K-H Knitting is gaining popularity. In 2010 the craft market contributed £3 billion to the UK economy and this figure is growing. Yarn shops are re-opening and knitters want a quality product. There is a growing trend to support companies producing in the UK which have an ethical attitude towards the fibre-providers and the environment.
Tracy Our business has reached a plateau. We now need help to grow from being a small business to medium sized one.
Part of the investment is to help us take advantage of ‘economies of scale’. By manufacturing our yarn using the larger mills, we can cut our costs by approximately 28%. To do this, we need to procure much larger quantities of fleece and have the funds available to have this made into yarn.
K-H We also need to have the resources to market our two new revenue streams.
Thank you for listening and we look forward to answering your questions.
Tracy Would anyone like to say “Hello” to the alpacas before they go home.
Scene 4 – The Dragons
Apparently Peter Jones’ face was a picture when we walked in! Alfie wasn’t sure about this whole idea and kept stopping before walking forward. Tracy held the reins and Kari-Helene carefully removed the cloth from our display; there were no mishaps this time!
After our pitch, the dragons met the alpacas, asked lots of questions and Tracy realised she was the same height as Peter Jones’ elbow. The alpacas were led off set and, once reseated with hands washed, the dragons did their thing.
Deborah Meaden was really enthusiastic about alpacas and their fibre; she owned a mill and we thought we were in with a chance. Duncan Banatyne however, wasn’t interested. Very quickly he said that it wasn’t for him and he was out. He said: “In fact, you’re boring me”, which we found funny!
Peter Jones picked up on the fact that Tracy had said the yarn was water repellent and questioned her about it. To check what she said, he proceeded to chuck a full glass of water over the Icon Dress which was displayed on the mannequin.
Peter: It’s soaking
Tracy: Brush it off
Peter: (brushes water droplets off) Oh, not that I didn’t believe you or anything!

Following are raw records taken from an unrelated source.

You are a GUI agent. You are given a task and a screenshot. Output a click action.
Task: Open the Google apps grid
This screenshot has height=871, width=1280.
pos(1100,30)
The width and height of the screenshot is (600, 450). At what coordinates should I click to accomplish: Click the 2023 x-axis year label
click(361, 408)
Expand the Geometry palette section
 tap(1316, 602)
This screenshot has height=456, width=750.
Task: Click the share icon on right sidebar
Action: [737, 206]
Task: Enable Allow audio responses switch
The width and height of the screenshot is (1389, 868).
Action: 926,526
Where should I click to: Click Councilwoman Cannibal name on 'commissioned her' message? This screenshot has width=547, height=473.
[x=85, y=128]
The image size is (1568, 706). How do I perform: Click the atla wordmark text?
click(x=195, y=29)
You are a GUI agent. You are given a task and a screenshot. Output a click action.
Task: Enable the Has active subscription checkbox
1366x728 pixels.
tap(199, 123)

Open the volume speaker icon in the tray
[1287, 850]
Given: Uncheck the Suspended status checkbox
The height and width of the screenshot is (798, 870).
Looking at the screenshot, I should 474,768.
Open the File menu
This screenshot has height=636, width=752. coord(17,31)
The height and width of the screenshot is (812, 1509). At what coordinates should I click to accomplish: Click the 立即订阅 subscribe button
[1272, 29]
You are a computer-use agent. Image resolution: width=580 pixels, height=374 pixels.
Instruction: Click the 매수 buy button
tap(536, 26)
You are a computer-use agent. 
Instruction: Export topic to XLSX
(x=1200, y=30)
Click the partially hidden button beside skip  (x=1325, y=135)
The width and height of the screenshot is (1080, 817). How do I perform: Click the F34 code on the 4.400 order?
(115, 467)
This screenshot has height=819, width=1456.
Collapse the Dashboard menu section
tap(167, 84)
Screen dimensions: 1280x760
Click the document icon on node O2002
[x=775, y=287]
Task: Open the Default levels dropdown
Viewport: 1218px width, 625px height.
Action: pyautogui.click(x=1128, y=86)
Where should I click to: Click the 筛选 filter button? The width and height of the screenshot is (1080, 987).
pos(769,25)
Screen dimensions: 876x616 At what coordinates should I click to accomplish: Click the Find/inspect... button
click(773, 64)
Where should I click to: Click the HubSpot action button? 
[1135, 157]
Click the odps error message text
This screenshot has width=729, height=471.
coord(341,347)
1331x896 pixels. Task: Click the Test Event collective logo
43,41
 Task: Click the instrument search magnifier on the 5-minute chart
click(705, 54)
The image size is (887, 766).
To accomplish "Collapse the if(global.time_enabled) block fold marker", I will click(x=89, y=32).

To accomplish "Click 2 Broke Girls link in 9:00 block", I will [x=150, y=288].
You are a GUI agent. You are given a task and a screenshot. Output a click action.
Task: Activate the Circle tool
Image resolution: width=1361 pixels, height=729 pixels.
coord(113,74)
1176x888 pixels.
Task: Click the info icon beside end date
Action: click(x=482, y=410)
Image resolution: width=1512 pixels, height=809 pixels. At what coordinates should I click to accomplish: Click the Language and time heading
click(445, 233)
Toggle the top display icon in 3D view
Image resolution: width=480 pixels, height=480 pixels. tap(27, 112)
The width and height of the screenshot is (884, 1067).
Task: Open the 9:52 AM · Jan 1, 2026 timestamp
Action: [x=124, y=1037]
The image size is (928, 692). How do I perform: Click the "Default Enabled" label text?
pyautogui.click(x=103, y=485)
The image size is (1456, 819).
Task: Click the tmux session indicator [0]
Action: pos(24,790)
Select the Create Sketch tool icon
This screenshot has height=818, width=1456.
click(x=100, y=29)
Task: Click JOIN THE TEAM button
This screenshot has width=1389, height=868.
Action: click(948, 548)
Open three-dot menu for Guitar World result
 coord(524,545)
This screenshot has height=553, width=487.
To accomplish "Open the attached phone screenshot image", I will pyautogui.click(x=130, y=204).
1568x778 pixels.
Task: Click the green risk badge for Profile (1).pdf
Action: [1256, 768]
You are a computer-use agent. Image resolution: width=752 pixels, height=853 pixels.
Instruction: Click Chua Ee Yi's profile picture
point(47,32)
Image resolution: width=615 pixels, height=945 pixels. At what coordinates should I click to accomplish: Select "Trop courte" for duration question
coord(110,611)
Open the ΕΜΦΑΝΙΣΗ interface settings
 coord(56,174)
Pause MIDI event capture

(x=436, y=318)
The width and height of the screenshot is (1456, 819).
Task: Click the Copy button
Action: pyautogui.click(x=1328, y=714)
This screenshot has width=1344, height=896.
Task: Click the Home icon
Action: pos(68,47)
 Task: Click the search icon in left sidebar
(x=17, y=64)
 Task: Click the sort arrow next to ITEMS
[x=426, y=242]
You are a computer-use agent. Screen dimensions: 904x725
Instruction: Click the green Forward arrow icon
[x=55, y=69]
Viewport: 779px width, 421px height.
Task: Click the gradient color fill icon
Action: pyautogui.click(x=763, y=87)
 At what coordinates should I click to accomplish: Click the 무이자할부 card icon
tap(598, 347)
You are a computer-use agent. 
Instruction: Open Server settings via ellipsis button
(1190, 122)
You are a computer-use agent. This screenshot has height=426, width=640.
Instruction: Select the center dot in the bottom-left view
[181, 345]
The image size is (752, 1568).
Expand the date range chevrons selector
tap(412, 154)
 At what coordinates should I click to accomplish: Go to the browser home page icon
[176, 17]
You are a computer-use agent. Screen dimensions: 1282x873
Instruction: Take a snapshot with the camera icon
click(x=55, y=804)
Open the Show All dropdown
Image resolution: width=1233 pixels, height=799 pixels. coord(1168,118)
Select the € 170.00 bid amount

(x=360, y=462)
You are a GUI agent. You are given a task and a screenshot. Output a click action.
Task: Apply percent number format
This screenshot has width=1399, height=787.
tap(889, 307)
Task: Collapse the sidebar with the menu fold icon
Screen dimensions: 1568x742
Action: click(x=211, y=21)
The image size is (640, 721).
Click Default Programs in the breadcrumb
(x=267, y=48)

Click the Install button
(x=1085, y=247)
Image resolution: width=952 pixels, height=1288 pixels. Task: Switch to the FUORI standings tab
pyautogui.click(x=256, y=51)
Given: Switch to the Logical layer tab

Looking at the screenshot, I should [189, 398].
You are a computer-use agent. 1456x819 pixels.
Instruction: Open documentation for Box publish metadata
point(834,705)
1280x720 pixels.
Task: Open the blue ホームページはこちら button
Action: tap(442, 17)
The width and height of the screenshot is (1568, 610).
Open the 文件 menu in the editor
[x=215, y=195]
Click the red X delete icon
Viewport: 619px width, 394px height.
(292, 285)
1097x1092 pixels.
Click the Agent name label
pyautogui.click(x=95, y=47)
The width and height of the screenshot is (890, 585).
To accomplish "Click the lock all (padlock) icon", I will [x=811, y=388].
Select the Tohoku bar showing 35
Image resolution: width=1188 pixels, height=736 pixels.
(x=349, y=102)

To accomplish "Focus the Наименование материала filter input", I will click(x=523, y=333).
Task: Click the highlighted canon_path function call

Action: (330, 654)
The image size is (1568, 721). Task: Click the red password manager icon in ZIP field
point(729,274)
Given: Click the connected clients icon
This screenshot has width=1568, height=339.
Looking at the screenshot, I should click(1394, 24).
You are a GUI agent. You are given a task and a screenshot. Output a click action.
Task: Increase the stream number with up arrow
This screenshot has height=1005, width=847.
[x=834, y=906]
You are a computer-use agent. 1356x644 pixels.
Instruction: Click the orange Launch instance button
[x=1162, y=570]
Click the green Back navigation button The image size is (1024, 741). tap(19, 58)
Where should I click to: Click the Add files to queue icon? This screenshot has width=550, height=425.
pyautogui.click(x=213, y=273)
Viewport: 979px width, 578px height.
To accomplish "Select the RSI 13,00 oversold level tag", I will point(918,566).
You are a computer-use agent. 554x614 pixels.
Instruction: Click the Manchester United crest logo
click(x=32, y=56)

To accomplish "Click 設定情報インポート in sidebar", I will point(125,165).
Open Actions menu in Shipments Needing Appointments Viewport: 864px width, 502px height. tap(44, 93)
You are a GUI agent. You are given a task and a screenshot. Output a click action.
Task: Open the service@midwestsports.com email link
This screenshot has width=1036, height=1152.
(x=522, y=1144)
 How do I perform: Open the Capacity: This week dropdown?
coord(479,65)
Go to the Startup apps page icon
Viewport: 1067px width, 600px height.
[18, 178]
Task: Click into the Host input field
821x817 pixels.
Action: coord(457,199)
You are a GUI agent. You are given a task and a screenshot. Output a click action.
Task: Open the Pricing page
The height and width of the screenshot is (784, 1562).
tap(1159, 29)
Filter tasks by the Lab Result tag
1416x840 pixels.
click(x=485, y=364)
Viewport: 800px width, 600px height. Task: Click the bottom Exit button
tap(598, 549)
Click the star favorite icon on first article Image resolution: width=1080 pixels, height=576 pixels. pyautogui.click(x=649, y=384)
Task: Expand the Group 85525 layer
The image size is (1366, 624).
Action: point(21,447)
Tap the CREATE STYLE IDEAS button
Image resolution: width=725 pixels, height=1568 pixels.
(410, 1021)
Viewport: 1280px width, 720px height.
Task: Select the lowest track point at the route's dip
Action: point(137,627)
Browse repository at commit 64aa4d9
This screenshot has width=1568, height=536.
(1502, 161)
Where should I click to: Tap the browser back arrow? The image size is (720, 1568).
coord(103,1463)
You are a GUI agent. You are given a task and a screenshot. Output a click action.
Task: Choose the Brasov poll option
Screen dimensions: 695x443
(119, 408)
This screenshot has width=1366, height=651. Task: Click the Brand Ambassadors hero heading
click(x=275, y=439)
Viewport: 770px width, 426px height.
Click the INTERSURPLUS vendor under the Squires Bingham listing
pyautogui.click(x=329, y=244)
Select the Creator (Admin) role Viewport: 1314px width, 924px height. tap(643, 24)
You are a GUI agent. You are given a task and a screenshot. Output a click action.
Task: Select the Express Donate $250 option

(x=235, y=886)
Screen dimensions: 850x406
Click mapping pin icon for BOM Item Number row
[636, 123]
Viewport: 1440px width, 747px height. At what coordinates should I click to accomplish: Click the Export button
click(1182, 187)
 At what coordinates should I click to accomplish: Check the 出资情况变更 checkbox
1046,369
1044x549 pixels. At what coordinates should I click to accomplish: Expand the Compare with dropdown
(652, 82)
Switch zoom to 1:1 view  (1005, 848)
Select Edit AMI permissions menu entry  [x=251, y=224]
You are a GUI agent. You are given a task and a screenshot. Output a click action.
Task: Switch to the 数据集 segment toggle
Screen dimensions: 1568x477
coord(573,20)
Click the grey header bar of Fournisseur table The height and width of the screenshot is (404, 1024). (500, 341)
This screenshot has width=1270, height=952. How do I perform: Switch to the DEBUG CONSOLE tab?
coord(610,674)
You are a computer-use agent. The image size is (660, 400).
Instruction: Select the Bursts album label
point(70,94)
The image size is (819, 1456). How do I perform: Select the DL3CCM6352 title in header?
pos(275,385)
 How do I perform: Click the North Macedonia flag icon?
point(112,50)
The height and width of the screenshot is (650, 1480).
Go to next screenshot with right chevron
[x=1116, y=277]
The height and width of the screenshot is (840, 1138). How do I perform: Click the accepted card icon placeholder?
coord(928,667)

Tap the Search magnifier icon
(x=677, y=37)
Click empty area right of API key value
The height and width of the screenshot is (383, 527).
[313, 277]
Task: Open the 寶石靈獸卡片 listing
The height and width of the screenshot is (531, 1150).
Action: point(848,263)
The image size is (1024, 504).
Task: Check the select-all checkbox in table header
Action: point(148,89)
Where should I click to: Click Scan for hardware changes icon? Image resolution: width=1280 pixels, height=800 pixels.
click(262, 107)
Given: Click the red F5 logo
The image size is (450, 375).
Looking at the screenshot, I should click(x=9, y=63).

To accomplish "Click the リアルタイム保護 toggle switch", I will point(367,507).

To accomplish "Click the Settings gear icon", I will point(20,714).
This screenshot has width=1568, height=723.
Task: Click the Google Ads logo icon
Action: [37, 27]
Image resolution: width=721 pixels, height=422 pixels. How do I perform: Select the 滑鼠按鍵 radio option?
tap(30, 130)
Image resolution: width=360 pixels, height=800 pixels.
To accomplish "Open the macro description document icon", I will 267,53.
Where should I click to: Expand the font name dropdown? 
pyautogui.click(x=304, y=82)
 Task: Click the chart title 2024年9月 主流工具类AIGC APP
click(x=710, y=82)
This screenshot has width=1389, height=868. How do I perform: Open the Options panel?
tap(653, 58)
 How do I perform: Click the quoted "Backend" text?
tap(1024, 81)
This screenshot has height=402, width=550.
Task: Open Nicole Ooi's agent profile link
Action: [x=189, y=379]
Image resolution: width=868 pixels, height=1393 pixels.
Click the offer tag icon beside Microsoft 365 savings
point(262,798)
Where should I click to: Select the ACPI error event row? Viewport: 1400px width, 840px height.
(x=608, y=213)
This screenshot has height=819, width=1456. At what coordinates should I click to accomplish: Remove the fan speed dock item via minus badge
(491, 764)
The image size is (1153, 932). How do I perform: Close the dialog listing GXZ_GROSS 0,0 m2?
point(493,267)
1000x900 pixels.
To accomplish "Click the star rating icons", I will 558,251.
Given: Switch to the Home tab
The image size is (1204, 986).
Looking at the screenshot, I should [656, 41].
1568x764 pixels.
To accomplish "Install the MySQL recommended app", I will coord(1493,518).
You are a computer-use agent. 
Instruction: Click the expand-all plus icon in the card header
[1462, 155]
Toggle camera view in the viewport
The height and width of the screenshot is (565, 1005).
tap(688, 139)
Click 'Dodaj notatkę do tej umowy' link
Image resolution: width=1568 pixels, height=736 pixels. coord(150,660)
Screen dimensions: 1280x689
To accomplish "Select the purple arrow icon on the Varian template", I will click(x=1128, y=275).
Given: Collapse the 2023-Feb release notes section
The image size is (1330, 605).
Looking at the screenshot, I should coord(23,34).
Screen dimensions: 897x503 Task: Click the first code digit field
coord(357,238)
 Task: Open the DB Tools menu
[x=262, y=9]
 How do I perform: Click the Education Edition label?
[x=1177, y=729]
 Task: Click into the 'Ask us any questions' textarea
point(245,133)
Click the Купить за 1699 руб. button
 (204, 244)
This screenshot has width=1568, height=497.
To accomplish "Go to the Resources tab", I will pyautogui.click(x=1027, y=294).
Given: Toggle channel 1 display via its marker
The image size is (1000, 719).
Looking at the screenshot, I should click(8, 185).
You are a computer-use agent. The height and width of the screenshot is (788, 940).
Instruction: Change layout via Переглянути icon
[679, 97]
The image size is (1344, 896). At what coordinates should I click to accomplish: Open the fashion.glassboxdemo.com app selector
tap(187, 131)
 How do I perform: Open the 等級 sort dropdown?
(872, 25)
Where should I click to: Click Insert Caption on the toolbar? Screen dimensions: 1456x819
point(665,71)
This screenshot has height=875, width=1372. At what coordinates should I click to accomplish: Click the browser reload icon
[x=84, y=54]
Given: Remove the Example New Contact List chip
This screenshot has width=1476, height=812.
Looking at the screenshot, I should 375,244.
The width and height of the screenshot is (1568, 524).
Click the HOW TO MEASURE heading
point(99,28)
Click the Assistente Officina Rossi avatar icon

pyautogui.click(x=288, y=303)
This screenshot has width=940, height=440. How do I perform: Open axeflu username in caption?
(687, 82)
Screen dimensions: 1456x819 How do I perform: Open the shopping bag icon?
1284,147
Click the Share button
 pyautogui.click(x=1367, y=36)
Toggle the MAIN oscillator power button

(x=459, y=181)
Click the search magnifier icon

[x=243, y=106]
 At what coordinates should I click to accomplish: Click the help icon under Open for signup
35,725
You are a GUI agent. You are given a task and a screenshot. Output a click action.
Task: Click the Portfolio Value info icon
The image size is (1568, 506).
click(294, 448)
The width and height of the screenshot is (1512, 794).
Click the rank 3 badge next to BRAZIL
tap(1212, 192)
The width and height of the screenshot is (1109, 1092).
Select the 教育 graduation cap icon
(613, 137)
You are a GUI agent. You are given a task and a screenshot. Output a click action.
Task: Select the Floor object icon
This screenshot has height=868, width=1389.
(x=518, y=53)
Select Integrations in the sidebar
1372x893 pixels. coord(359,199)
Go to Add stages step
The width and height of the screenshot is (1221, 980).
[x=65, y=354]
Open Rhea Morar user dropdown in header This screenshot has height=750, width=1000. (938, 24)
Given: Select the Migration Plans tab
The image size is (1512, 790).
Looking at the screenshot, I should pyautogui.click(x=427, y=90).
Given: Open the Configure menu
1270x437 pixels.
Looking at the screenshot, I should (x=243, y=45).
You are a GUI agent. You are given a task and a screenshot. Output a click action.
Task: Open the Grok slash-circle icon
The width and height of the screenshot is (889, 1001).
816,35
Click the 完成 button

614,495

Piers Linney and Deborah asked lots of questions relating to how alpaca fibre compares to that produced by different breeds of sheep. This was an area we hadn’t researched; Tracy replied that she didn’t feel she had the right knowledge to make an informed and accurate answer but could easily go away and research it. However, as a natural fibre, felt sure that alpaca would work favourably as blends for any use of product.
Peter Jones asked Tracy a question and as she took a deep breath, he interrupted her:
Peter: I like my answers short and sweet
Peter: Bit like you
Tracy: Thanks very much!
Piers asked Kari-Helene about design, production and hand knitters.
Piers: My mother is an amazing knitter, she can make a suit in an evening.
Kari-H Great, does she want a job?
They had a chat and then Piers said: “I can’t believe I’m pitching to you to get my mother a job!”
All in all, the dragons were really lovely to us and we laughed a lot. Once it was realised how small the UK alpaca fibre producing industry is, they lost interest. In their final summary, they liked us and our products, but that we were too niche for their investment.
As a parting shot, Deborah said that she thought we were ‘very racy’ to ask for £125,000 based on our current trading figures.
The show airs on 2nd March 2014 and we shall see how they edit it – either with the hilarity or not!